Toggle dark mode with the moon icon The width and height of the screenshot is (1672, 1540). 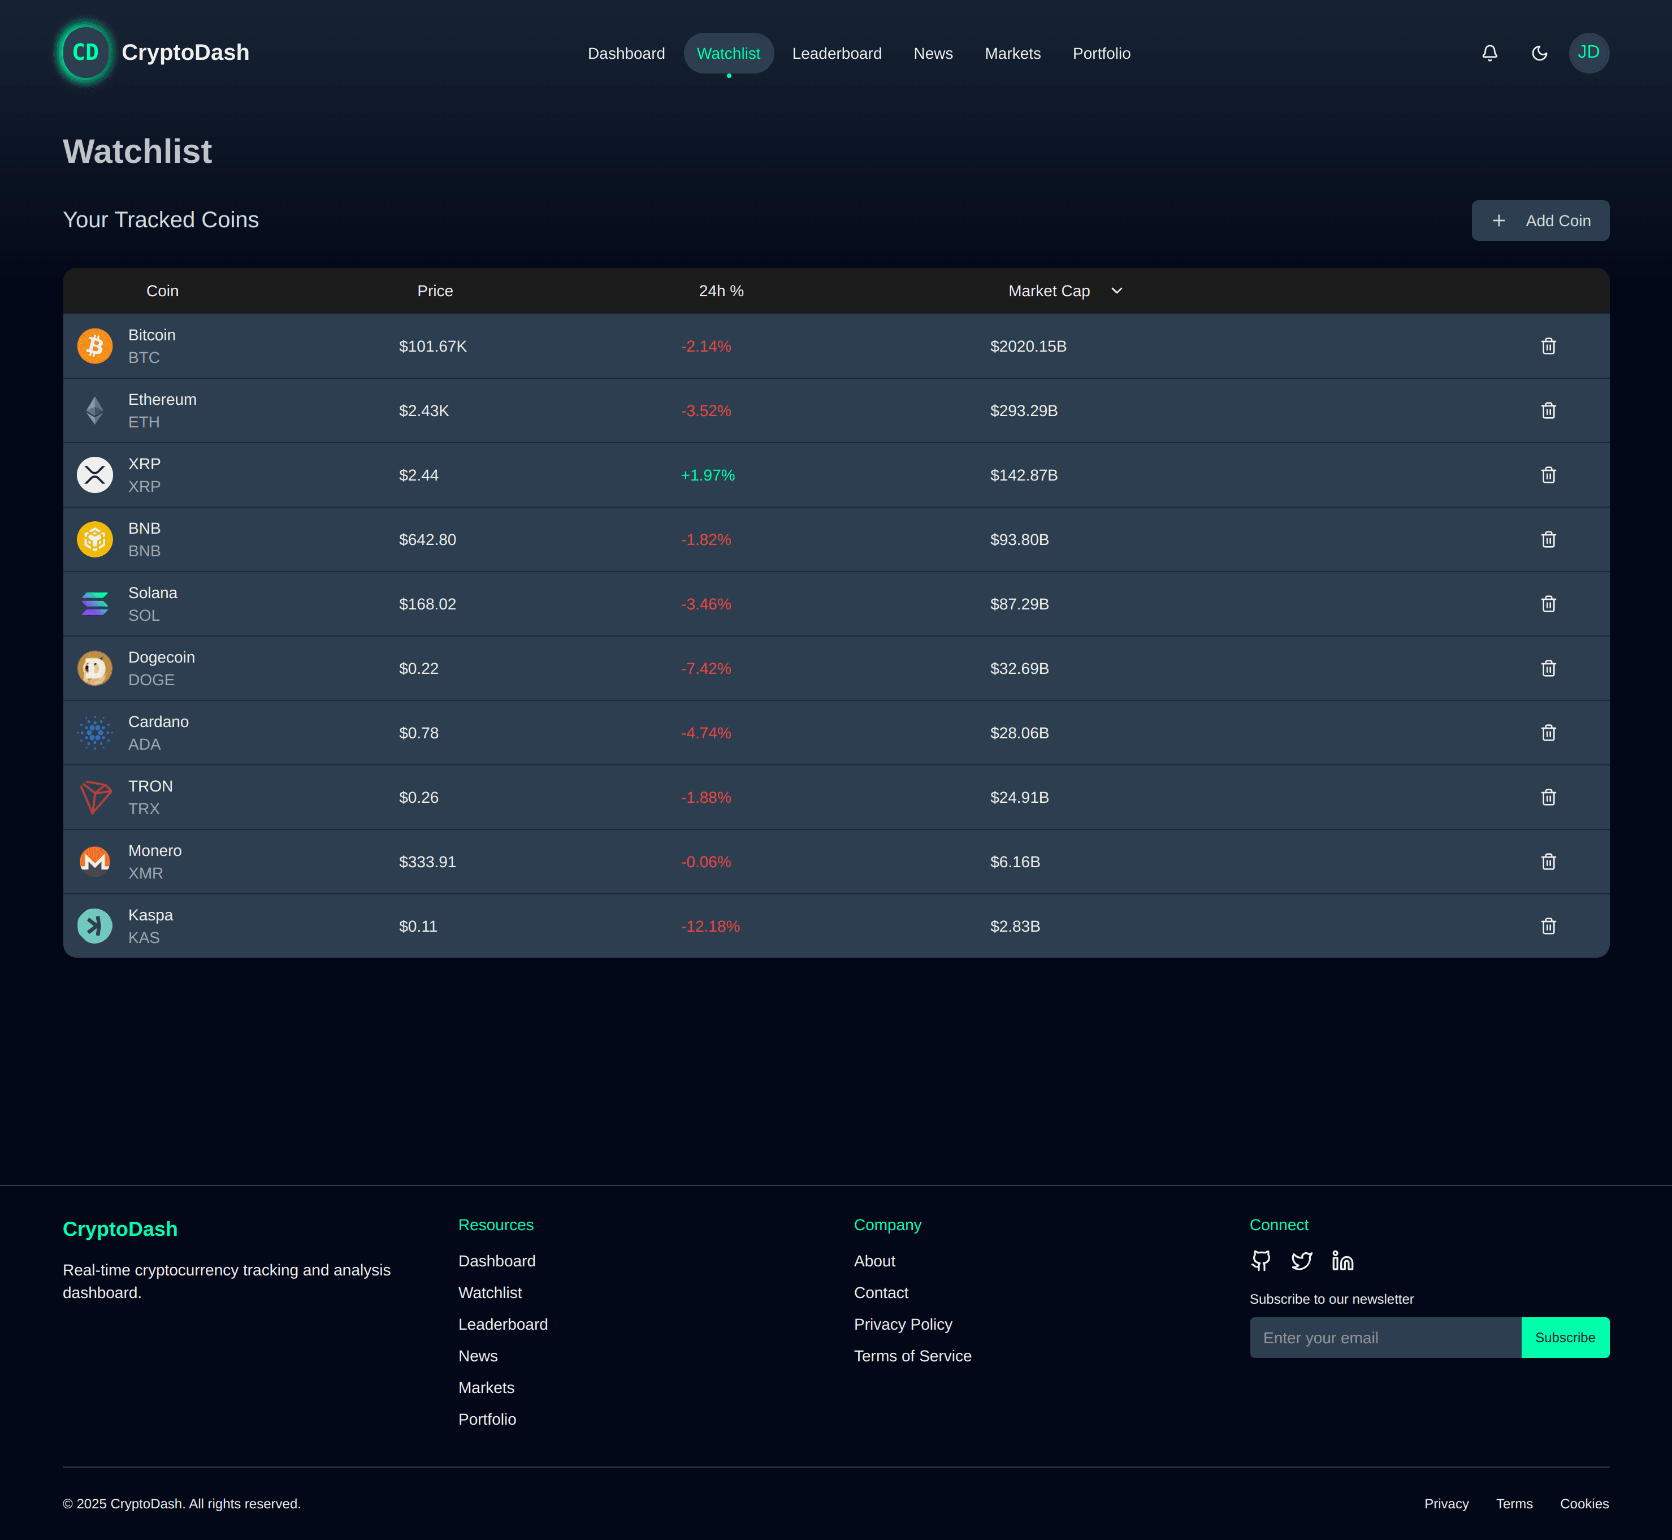click(1540, 53)
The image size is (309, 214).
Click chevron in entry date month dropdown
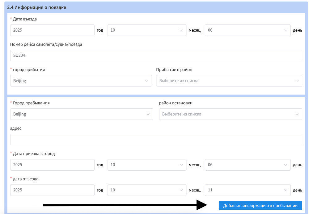181,30
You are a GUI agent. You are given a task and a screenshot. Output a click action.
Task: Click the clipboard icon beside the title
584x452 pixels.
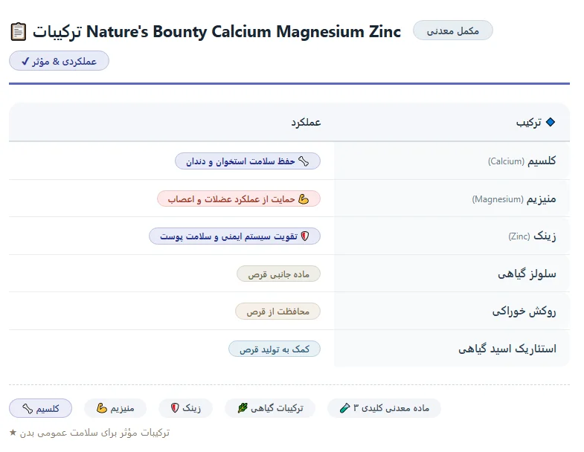[x=19, y=32]
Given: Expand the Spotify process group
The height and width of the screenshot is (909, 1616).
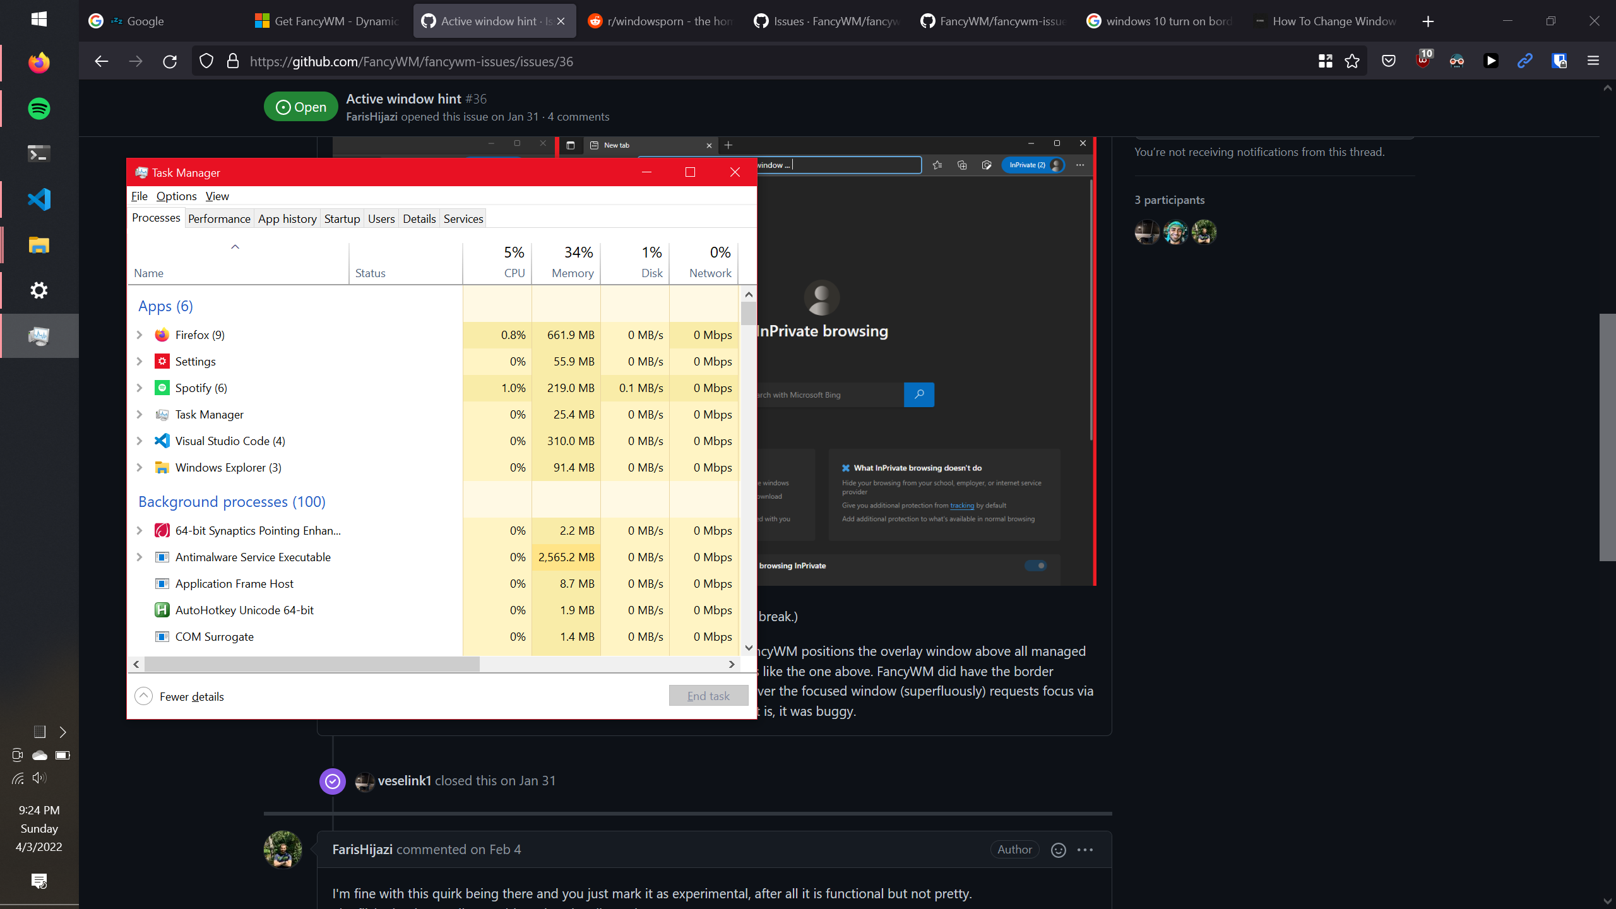Looking at the screenshot, I should (140, 388).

◆ WHAT YOU NEED TO DO
Can you give the data again from the line with "The image size is (309, 214)." through the end of the data, swapping "clipboard icon" for "copy button", changing nothing else, and leaving out the pictures?

◆ WRITTEN SOLUTION
The image size is (309, 214).
Click chevron in entry date month dropdown
181,30
You are a GUI agent. You are given a task and a screenshot. Output a click action.
Task: Click the copy button beside the title
584x452 pixels.
[x=19, y=32]
Given: Expand the Spotify process group
The height and width of the screenshot is (909, 1616).
Looking at the screenshot, I should (140, 388).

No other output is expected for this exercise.